So Long, Farewell (7 Steps to Internet Freedom)

Playing at 40 (Spring 2017)

This is almost goodbye. When I started writing Bjütie 5 years ago, I was bursting with unexpressed thoughts and ideas. As the years went on, inspiration has come less often, but I’ve nonetheless enjoyed writing posts and sending them out into cyberspace with the hope that they reach someone. It’s been awesome to get your responses and “likes.” Though I write for my own fulfillment, I publish these writings in order to connect to others.

One theme that has come back over the last months has been the way in which the Internet has changed things, from the way I read to how I spend time generally. And, ever since a certain election in a largish country just south of here, I’ve been questioning the usefulness of being so much online, and on social media, specifically. I’m reminded of 2005 when I stopped watching the news. The tsunami that happened during a slow news period (xmas) had shown me how the media amps things up to the point where information is hurled at us, losing all meaning and becoming extremely oppressive. So I just turned it off (but stayed informed of current events in other ways).

> _Provided data_
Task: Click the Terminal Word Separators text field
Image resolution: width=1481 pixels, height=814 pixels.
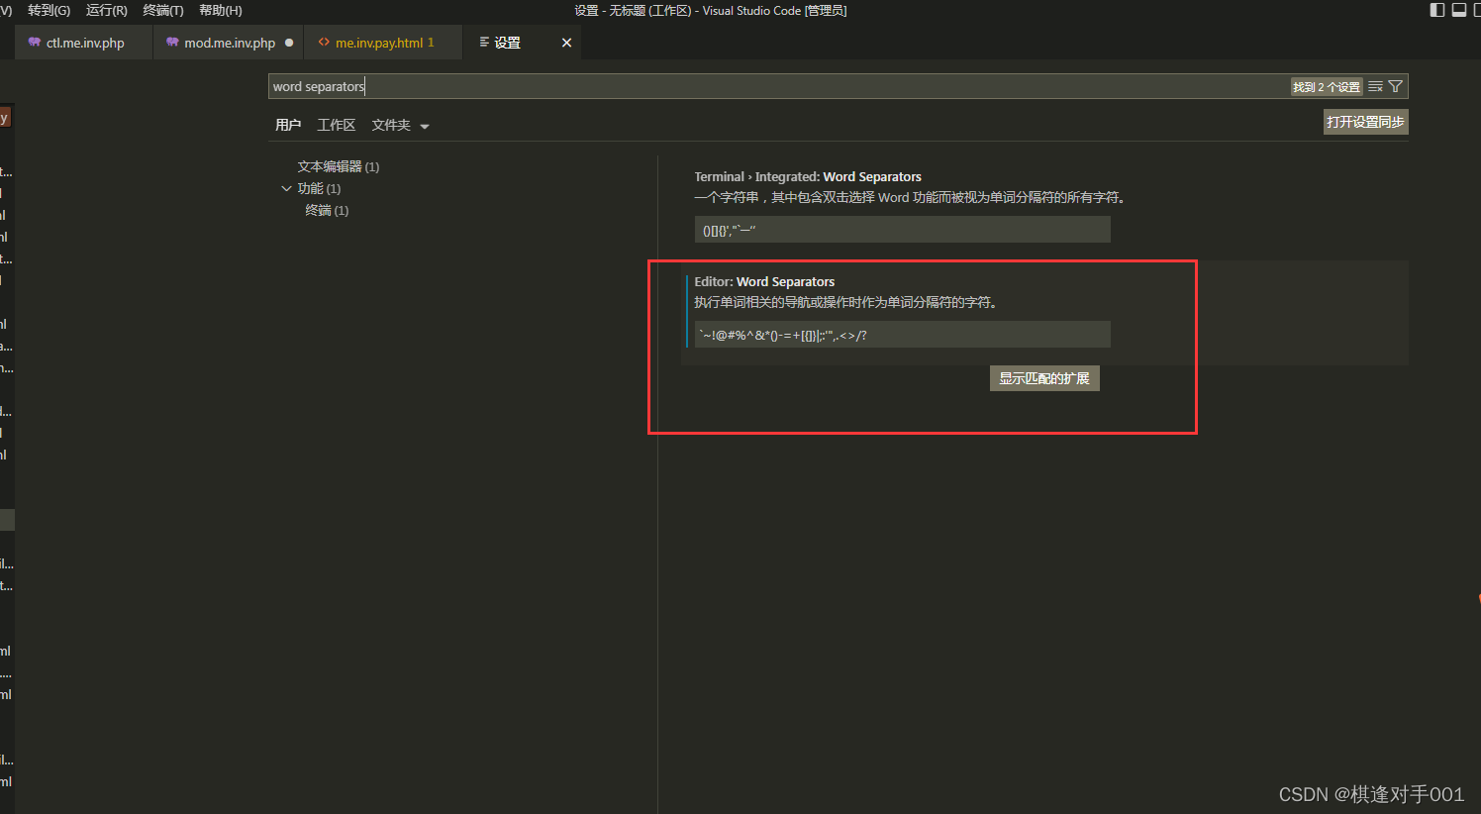Action: [901, 230]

> _Requirement_
Can you continue the farewell blog post about stepping back from the Internet, starting right after its last sentence?

> _Answer below_
Now that I can connect to the world wherever I am through a device barely larger than a deck of cards, I am noticing that same effect. The awesomeness of staying in touch with far-flung friends or of having a GPS guide with me at all times (I have the WORST sense of direction), is becoming overshadowed by the pile of useless noise and depressing shit. Even my Pinterest and Instagram accounts, once a bastion of cute kittens and cool makeup looks, are littered with adverts and the annoying minutia of lives that have nothing to do with me (how did makeup artists’ accounts go from showcasing creativity to endless videos of them driving around looking glamourous, or lounging sexily poolside?!).

Lately, studies have come out on this next generation, iGen, and the effect of ever-present screens on their relationships. As someone who remembers a time when the options for wasting away idle hours at home were limited (reading, watching reruns on TV… talking on the phone), I have begun to question the use of my off-time and asking what I can do to invite more beauty into my leisure hours.

In 2011 with my first smart phone.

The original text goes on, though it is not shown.